Interpretive Summary: Each year, numerous lines of peanut are introduced into the U.S. Each of these peanut seed lots must be tested for the presence of seedborne viruses to ensure that no new viruses are introduced that may jeopardize commercial peanut production in the U.S. We developed a new molecular method called immunocapture-reverse transcription-polymerase chain reaction (IC-RT-PCR) for testing large numbers of seed lots for infection with peanut stripe an peanut mottle viruses. The technique is very sensitive in that it can detect one infected seed in a seed lot of 100 seeds, and thus allows evaluation of more seed lots in a shorter period of time than do other techniques currently in use.
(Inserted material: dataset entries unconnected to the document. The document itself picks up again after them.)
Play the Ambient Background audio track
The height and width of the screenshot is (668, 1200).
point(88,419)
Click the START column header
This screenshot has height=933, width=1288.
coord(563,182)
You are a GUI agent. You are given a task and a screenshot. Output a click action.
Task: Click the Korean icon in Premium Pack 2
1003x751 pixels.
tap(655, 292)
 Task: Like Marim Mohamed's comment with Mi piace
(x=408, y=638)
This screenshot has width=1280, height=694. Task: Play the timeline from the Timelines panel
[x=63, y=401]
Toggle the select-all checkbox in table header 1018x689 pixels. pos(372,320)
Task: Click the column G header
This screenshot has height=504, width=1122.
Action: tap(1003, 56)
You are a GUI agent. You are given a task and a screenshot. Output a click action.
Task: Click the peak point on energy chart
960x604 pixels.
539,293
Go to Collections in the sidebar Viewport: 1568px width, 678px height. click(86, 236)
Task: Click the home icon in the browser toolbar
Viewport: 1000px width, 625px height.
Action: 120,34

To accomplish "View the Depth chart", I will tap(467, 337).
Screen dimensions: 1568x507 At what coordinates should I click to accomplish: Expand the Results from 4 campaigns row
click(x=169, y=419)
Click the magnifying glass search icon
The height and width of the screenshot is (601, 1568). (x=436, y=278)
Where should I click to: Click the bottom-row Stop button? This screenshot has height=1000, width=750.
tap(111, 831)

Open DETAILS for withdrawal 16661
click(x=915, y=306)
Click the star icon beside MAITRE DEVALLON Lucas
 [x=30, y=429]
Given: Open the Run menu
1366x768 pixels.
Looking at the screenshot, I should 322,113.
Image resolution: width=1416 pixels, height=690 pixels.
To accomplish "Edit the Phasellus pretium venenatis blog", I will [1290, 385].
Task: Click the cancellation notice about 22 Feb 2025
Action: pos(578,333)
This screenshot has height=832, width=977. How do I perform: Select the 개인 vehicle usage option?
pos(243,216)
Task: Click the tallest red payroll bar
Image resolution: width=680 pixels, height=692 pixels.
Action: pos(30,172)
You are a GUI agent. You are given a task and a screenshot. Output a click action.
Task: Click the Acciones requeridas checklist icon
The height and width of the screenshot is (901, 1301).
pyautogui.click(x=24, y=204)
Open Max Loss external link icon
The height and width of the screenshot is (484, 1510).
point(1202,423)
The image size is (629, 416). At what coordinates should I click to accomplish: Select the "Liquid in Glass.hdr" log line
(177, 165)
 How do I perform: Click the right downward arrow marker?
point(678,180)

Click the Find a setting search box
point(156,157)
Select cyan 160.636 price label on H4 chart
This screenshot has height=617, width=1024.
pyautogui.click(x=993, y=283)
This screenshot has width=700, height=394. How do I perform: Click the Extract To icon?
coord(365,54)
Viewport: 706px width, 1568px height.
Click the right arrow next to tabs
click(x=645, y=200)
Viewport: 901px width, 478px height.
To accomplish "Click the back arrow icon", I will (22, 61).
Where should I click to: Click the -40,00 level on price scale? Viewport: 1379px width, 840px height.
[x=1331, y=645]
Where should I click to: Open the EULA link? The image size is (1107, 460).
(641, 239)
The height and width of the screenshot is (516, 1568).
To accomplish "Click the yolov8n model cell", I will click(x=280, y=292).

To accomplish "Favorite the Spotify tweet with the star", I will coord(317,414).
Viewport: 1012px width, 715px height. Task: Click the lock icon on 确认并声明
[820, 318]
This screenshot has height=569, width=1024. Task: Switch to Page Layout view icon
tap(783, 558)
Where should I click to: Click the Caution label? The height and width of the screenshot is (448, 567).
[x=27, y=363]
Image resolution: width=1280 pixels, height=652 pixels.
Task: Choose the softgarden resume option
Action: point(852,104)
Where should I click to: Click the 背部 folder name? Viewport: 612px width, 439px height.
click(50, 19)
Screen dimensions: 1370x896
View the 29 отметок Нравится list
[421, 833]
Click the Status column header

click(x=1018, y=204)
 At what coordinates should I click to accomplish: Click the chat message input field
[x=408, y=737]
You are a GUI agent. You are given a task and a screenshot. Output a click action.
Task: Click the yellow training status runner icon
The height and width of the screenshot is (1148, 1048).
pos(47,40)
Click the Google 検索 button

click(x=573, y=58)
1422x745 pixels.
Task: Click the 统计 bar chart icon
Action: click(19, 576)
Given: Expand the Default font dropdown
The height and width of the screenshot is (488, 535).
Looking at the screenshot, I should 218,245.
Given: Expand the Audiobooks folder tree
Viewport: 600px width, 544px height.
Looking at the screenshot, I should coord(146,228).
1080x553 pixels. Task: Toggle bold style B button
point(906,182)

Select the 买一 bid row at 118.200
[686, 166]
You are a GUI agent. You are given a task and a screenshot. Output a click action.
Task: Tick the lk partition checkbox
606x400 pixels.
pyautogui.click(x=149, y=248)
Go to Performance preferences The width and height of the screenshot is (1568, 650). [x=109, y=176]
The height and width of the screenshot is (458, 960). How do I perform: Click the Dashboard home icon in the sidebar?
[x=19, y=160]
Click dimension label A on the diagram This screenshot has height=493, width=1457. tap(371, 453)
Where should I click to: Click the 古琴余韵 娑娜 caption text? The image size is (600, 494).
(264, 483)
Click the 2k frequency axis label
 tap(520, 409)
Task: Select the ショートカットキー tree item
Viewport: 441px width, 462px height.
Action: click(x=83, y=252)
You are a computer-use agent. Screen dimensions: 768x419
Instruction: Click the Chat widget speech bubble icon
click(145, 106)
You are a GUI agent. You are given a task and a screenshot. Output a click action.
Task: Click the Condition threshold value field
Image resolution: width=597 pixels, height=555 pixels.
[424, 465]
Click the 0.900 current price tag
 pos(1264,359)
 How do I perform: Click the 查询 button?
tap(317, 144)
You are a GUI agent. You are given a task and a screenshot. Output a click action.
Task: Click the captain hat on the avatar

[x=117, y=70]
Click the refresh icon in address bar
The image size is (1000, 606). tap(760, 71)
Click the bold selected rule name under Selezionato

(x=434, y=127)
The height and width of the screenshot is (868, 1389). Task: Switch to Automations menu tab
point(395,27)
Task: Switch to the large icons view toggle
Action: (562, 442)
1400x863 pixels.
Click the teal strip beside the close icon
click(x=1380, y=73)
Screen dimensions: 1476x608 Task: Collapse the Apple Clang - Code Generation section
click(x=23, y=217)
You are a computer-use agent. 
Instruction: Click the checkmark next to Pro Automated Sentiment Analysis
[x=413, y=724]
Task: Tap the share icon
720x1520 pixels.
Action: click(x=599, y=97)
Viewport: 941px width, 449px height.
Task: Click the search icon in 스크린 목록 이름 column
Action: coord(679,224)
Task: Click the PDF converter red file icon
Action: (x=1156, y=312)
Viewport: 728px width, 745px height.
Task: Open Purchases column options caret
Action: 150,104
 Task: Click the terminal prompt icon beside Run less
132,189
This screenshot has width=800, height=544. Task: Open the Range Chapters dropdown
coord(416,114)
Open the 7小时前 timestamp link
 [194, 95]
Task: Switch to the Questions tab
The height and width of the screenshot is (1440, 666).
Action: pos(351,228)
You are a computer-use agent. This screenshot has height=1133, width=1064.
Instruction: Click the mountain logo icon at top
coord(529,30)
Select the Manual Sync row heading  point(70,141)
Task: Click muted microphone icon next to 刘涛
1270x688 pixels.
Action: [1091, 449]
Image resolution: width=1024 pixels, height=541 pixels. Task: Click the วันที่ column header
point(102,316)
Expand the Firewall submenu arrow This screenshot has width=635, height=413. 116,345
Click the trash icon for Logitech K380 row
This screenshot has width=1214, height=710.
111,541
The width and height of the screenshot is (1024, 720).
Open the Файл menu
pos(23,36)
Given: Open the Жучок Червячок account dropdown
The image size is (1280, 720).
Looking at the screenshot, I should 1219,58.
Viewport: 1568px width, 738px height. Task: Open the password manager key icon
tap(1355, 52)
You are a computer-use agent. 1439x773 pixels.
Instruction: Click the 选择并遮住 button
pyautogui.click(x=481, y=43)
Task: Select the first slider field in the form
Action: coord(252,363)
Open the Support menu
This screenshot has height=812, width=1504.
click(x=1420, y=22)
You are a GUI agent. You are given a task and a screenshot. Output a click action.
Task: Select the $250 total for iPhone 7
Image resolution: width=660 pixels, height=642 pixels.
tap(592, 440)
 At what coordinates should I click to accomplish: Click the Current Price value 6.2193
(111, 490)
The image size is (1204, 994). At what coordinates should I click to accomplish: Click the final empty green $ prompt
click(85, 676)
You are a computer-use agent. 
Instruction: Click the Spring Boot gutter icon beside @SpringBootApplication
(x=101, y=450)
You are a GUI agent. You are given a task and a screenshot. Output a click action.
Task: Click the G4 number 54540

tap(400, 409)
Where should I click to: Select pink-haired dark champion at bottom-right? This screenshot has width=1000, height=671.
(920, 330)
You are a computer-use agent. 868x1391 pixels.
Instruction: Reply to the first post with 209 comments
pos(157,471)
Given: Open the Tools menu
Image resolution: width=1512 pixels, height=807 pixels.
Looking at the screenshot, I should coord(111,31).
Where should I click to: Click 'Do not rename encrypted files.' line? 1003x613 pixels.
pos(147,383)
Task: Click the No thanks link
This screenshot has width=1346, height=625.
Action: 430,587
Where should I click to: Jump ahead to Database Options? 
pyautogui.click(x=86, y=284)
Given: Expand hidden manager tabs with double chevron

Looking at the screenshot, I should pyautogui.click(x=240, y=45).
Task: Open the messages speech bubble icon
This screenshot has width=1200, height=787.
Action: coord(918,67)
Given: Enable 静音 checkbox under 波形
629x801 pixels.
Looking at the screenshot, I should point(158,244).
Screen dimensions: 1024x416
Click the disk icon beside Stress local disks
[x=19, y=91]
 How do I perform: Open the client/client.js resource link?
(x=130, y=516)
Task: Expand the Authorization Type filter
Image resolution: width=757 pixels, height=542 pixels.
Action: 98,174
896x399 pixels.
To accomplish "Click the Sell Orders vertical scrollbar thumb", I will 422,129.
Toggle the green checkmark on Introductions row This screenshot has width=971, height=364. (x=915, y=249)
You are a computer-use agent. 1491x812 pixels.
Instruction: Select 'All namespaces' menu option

Technical Abstract: An immunocapture-reverse transcription-polymerase chain reaction (IC-RT-PCR) method was developed for testing peanut (Arachis hypogaea) seed lots for seedborne infection by peanut stripe (PStV) and peanut mottle (PeMV) viruses. A small slice was removed from each seed distal to the radicle of a random 100-seed sample, the slices were extracted in buffer, centrifuged, and a portion was incubated in a tube coated with antiserum. After washing, the RT-PCR mix (with primers designed from the capsid protein region of the viruses) was placed in the same tubes and the test completed. Results obtained on 15 seed lots from virus- infected plants indicated good correlation between virus detected by the IC-RT-PCR method and virus detected from the same seed lots by ELISA testing of five-seed samples. The IC-RT-PCR method yielded three lots with PeMV and none with PStV from 106 seed lots grown in Ecuador (results confirmed by ELISA). The IC-RT- PCR method is useful for testing large numbers of seed lots of peanut germ plasm.